***** MATERIALS PROVIDED

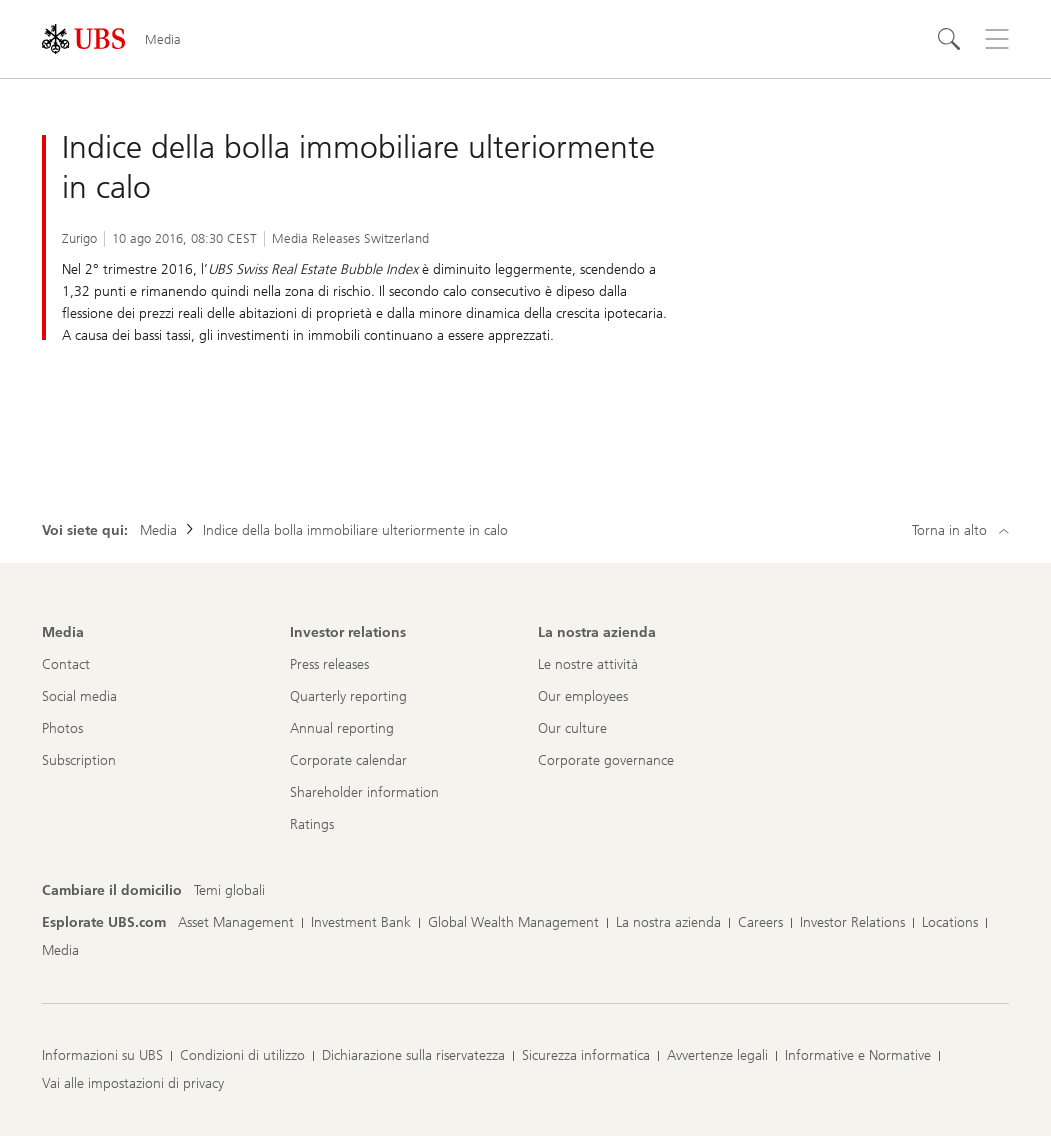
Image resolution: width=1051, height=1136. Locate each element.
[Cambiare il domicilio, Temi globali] (229, 891)
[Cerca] (949, 39)
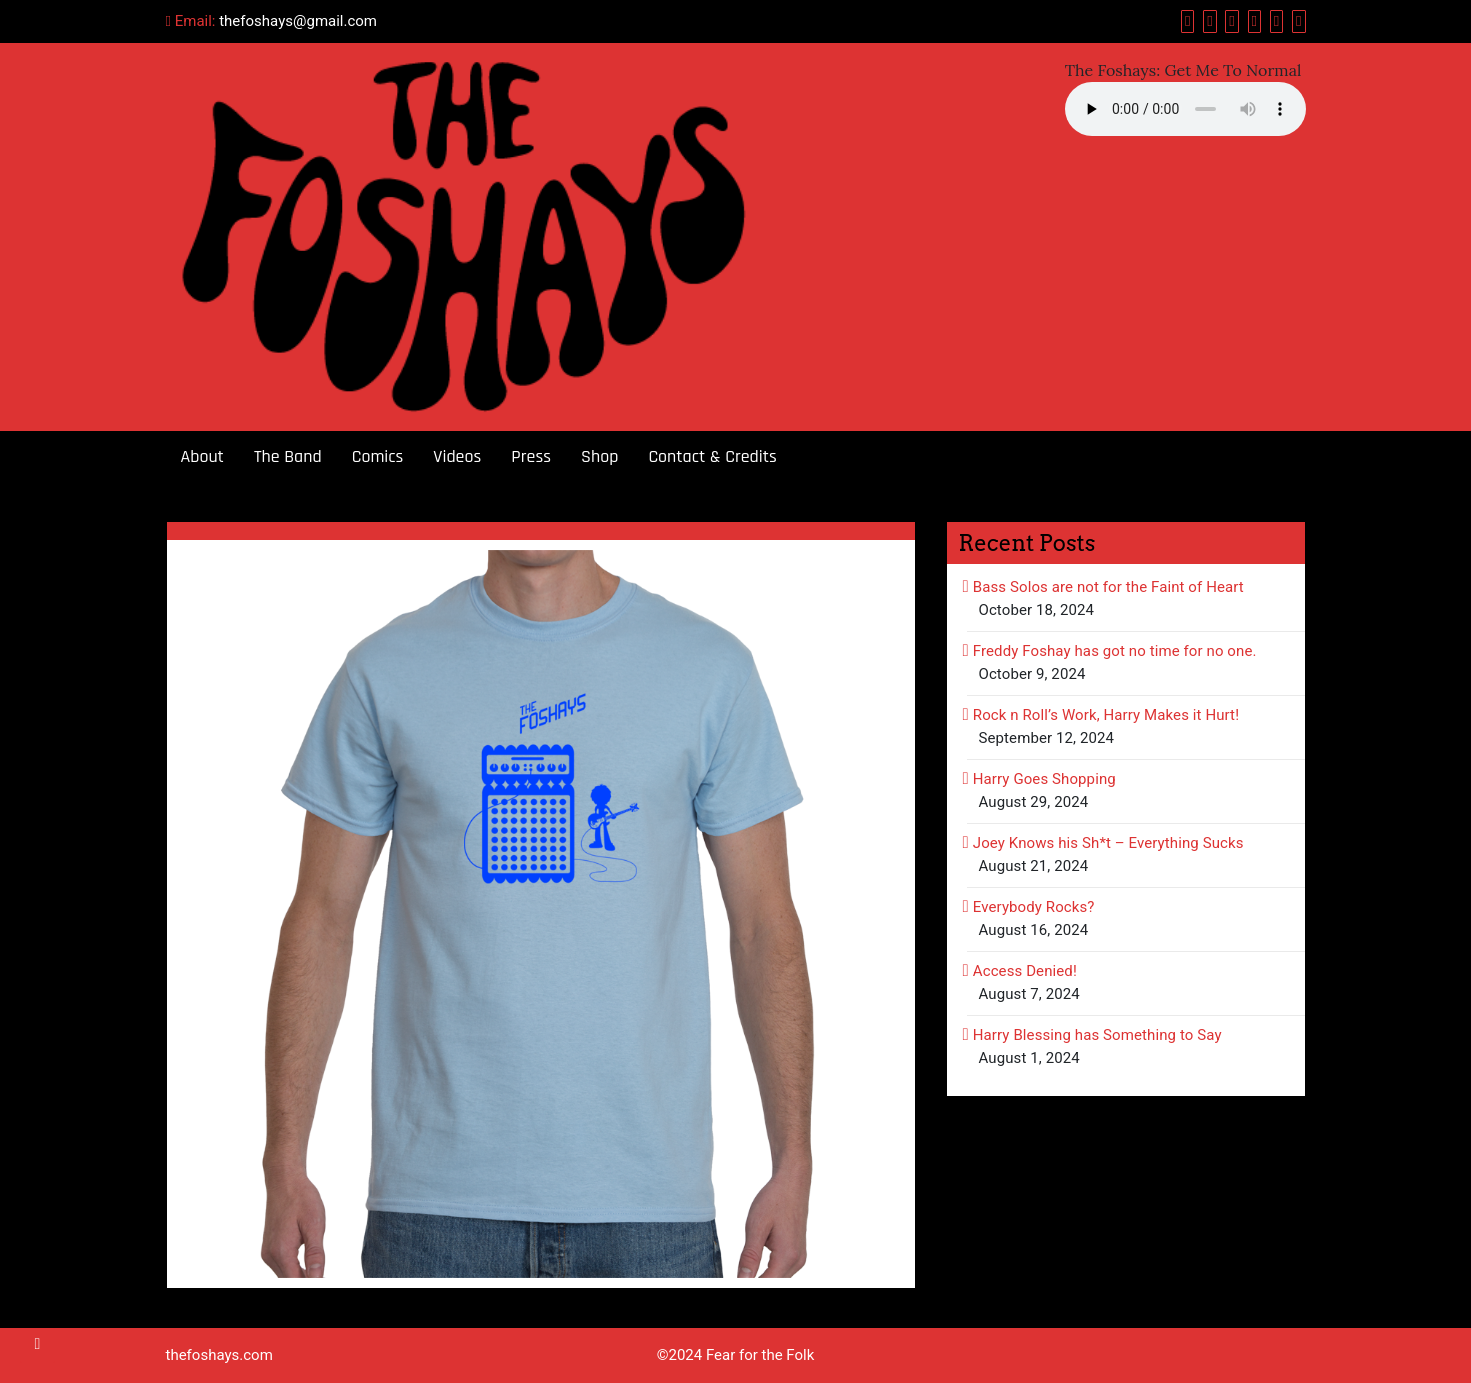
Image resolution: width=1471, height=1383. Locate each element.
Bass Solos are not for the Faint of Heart (1108, 587)
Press (531, 456)
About (202, 456)
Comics (378, 456)
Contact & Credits (712, 456)
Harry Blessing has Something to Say (1097, 1035)
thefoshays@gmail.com (298, 21)
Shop (599, 456)
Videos (457, 456)
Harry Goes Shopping (1044, 779)
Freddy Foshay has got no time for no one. (1115, 651)
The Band (288, 456)
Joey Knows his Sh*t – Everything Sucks (1108, 843)
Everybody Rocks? (1034, 907)
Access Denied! (1025, 971)
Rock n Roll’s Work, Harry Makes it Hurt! (1106, 715)
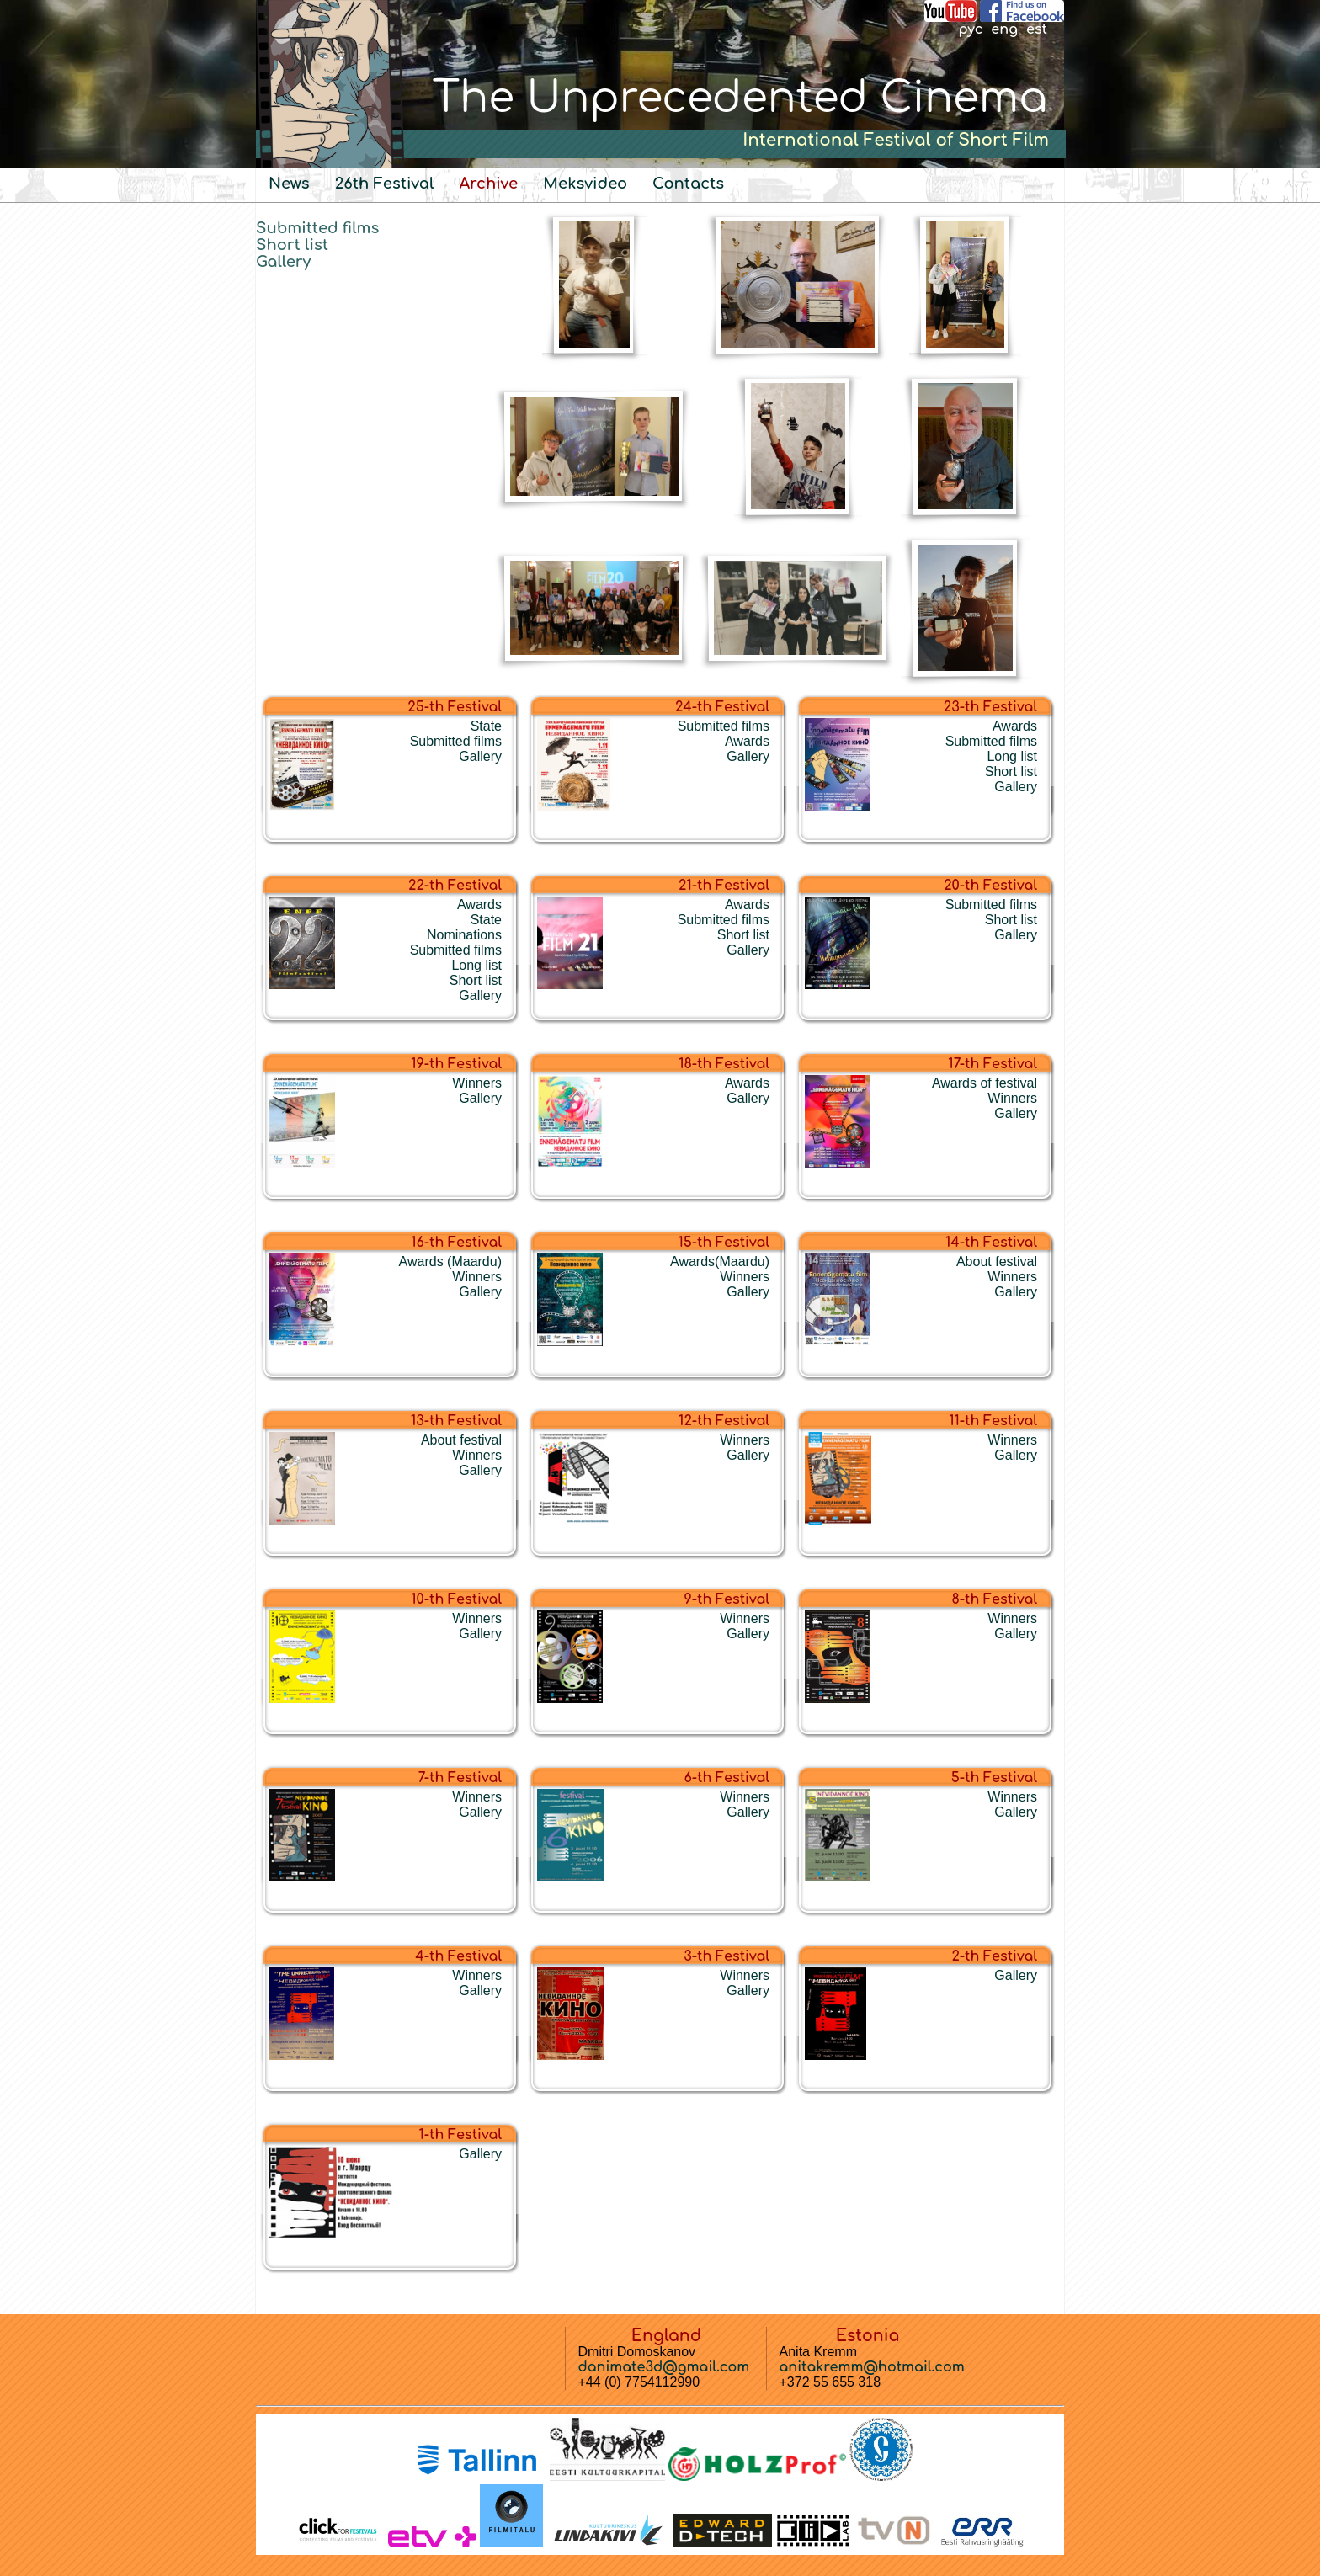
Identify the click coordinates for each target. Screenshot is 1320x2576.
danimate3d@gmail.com (664, 2367)
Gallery (283, 261)
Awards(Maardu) (719, 1261)
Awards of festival (984, 1083)
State (486, 726)
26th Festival (384, 183)
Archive (488, 183)
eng (1004, 29)
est (1036, 29)
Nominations (464, 935)
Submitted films (317, 228)
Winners (477, 1083)
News (289, 183)
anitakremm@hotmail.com (872, 2367)
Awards (747, 741)
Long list (1012, 756)
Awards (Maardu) (450, 1261)
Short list (292, 245)
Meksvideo (585, 183)
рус (970, 29)
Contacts (688, 183)
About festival (996, 1261)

**********

EXERCISE TASK: Express every line of the items above as a Markdown table with the columns No. and Text, numbering the rows in order and skipping blank lines. Leave the pictures out.

SOLUTION TO THIS EXERCISE:
| No. | Text |
|---|---|
| 1 | Image resolution: width=1051, height=1136. Locate each element. |
| 2 | [Cambiare il domicilio, Temi globali] (229, 891) |
| 3 | [Cerca] (949, 39) |
| 4 | Image resolution: width=1471, height=1383. Locate each element. |
| 5 | Bass Solos are not for the Faint of Heart (1108, 587) |
| 6 | Press (531, 456) |
| 7 | About (202, 456) |
| 8 | Comics (378, 456) |
| 9 | Contact & Credits (712, 456) |
| 10 | Harry Blessing has Something to Say (1097, 1035) |
| 11 | thefoshays@gmail.com (298, 21) |
| 12 | Shop (599, 456) |
| 13 | Videos (457, 456) |
| 14 | Harry Goes Shopping (1044, 779) |
| 15 | Freddy Foshay has got no time for no one. (1115, 651) |
| 16 | The Band (288, 456) |
| 17 | Joey Knows his Sh*t – Everything Sucks (1108, 843) |
| 18 | Everybody Rocks? (1034, 907) |
| 19 | Access Denied! (1025, 971) |
| 20 | Rock n Roll’s Work, Harry Makes it Hurt! (1106, 715) |
| 21 | Identify the click coordinates for each target. Screenshot is 1320x2576. |
| 22 | danimate3d@gmail.com (664, 2367) |
| 23 | Gallery (283, 261) |
| 24 | Awards(Maardu) (719, 1261) |
| 25 | Awards of festival (984, 1083) |
| 26 | State (486, 726) |
| 27 | 26th Festival (384, 183) |
| 28 | Archive (488, 183) |
| 29 | eng (1004, 29) |
| 30 | est (1036, 29) |
| 31 | Nominations (464, 935) |
| 32 | Submitted films (317, 228) |
| 33 | Winners (477, 1083) |
| 34 | News (289, 183) |
| 35 | anitakremm@hotmail.com (872, 2367) |
| 36 | Awards (747, 741) |
| 37 | Long list (1012, 756) |
| 38 | Awards (Maardu) (450, 1261) |
| 39 | Short list (292, 245) |
| 40 | Meksvideo (585, 183) |
| 41 | рус (970, 29) |
| 42 | Contacts (688, 183) |
| 43 | About festival (996, 1261) |